Massive Windstorm hits Midwest
Tuesday, October 26, 2010 at 8:00PM
Rick C.Limpert in Midwest storms, News, edmund fitzgerald, gordon lightfoot

A massive wind storm with gusts up to 81 mph howled across the Midwest Tuesday, snapping trees and power lines, ripping off roofs, delaying flights and soaking commuters hunched under crumpled umbrellas.

Spanning from the Dakotas to the eastern Great Lakes, the unusual system mesmerized meteorologists because of its size and because it had barometric pressure similar to a Category 3 hurricane, but with much less destructive power.

Scientists said the storm had the force of a blizzard minus the snow.

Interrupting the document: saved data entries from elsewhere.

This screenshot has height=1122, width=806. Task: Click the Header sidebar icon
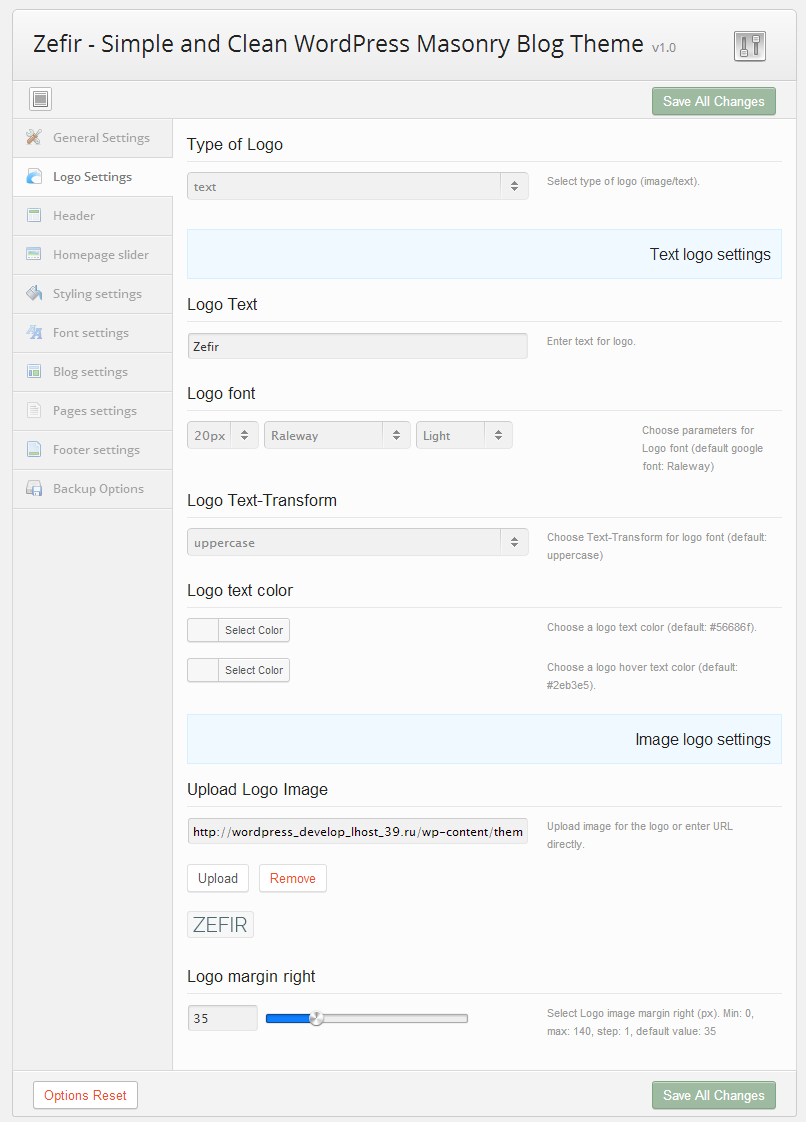pos(34,216)
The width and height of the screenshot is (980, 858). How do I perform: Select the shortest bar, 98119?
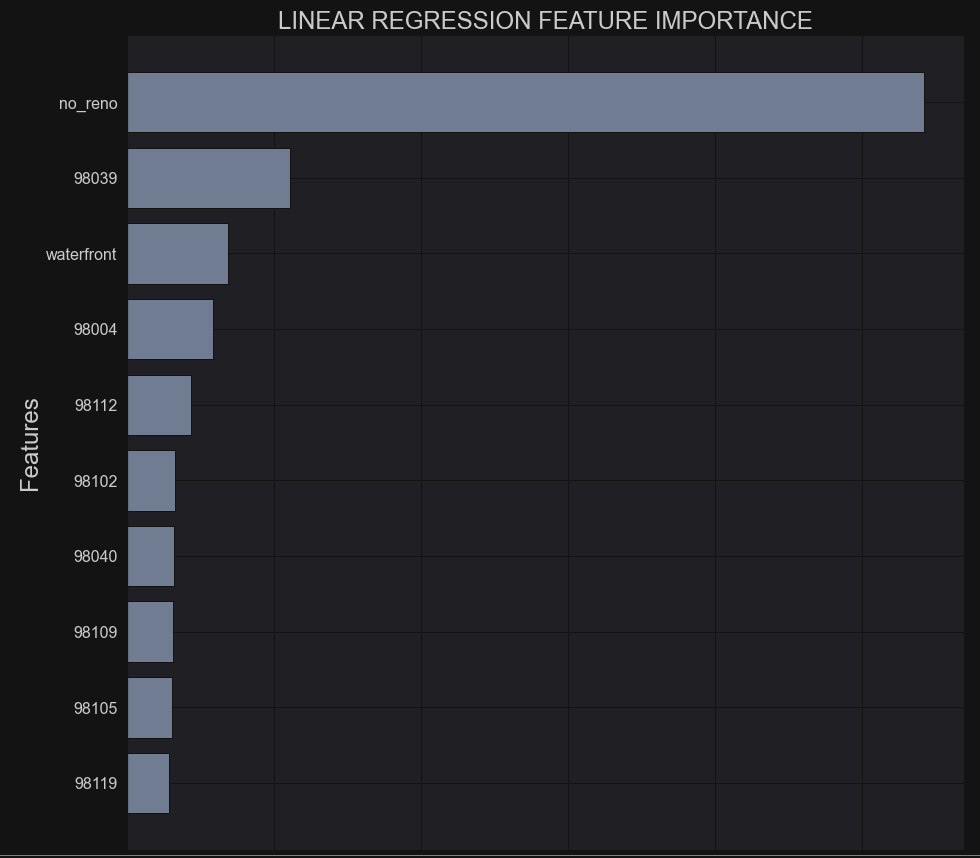[148, 783]
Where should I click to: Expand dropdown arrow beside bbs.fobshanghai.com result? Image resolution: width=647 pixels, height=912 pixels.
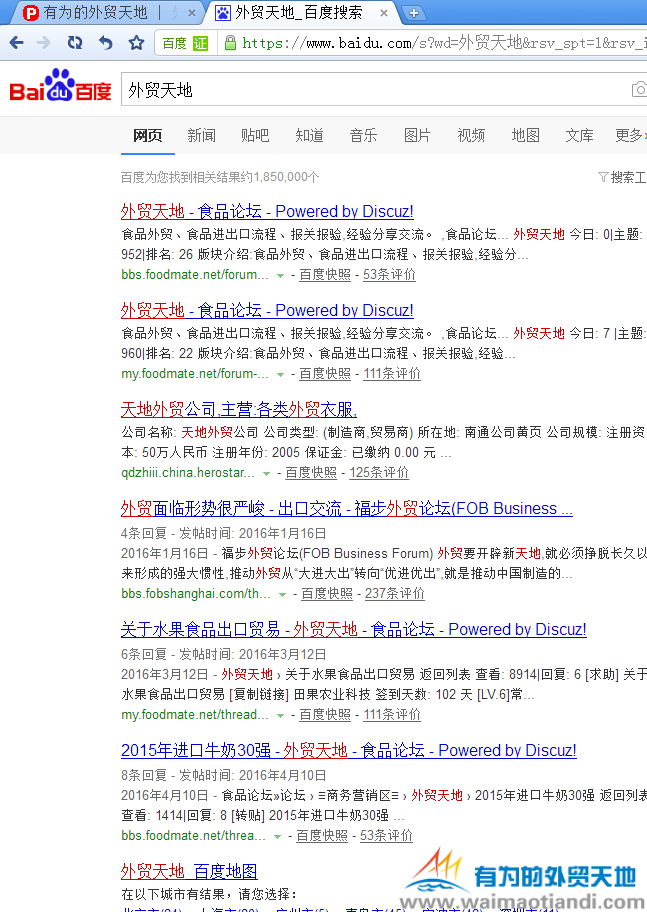coord(282,594)
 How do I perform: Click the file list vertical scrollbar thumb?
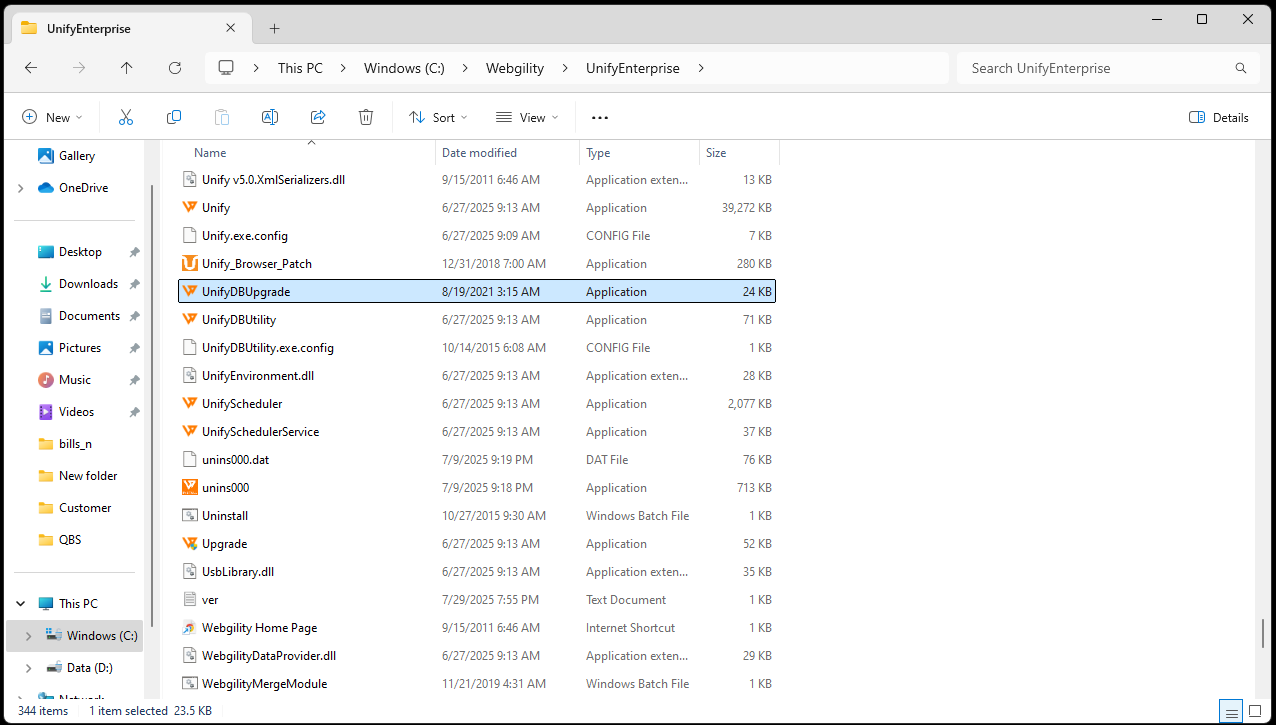(1264, 634)
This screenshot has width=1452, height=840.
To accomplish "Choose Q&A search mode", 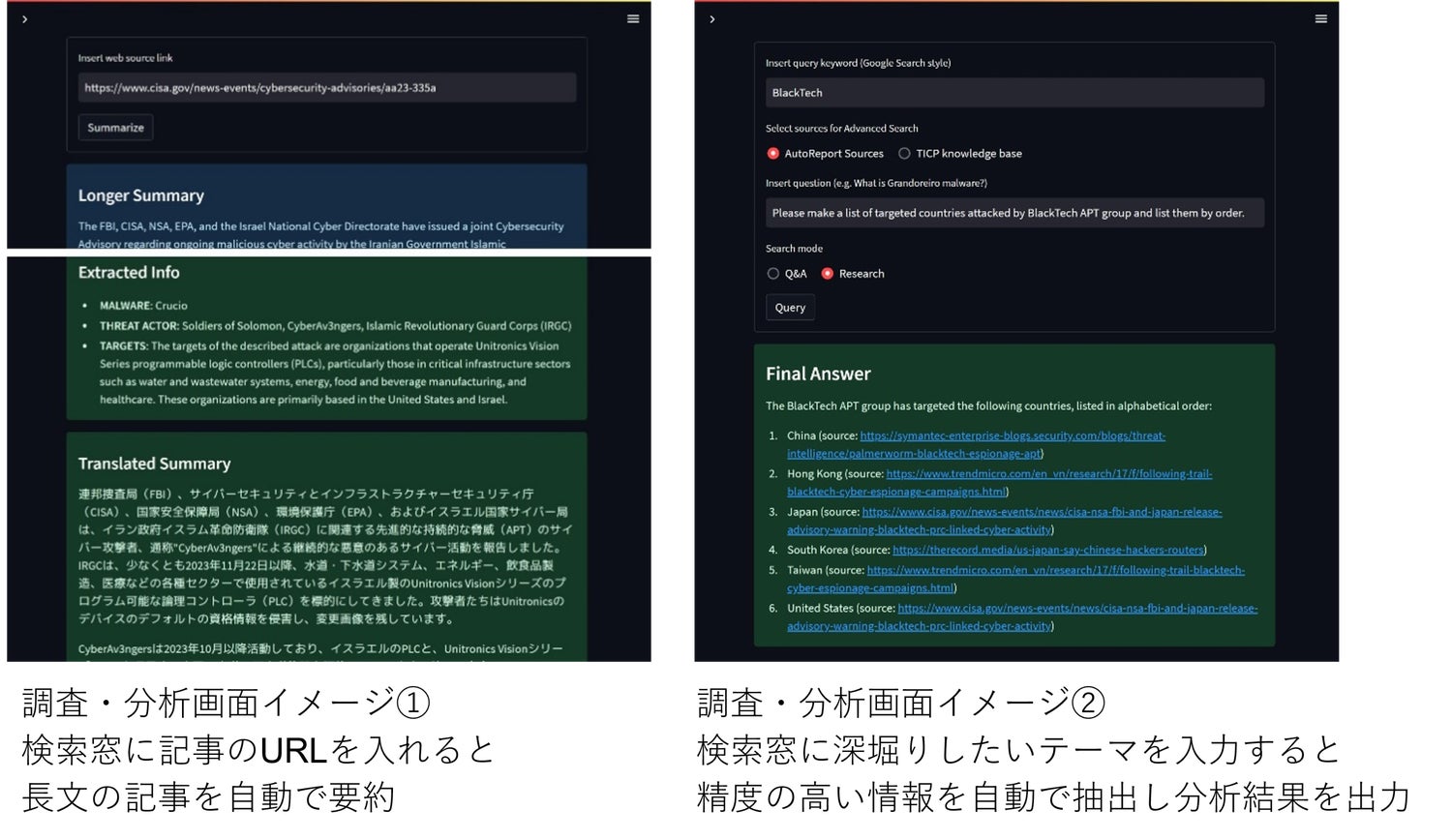I will point(773,274).

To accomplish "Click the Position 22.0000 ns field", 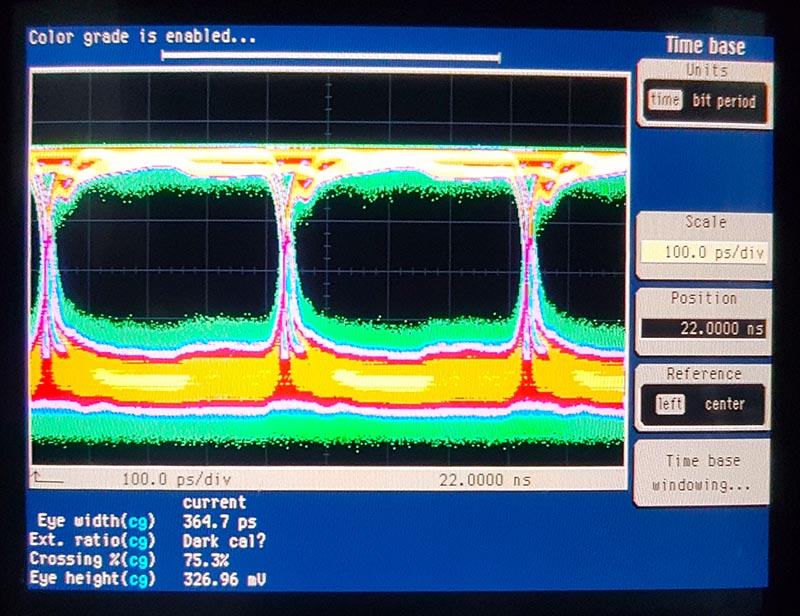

the system's pressure reading Tuesday was the lowest ever in a non-tropical storm in the mainland U.S. If confirmed, that would be worse than the pressure that produced the Blizzard of 1978, the March 1993 "Storm of the Century" or the November 1975 storm that sank the Edmund Fitzgerald freighter, memorialized in a song by Gordon Lightfoot.

The storm blew in from the Pacific Northwest on the strength of a jet stream  that is about one-third stronger than normal for this time of year, Imy said. As the system moved into the nation's heartland, it drew in warm air needed to fuel thunderstorms. Then the winds intensified and tornados formed.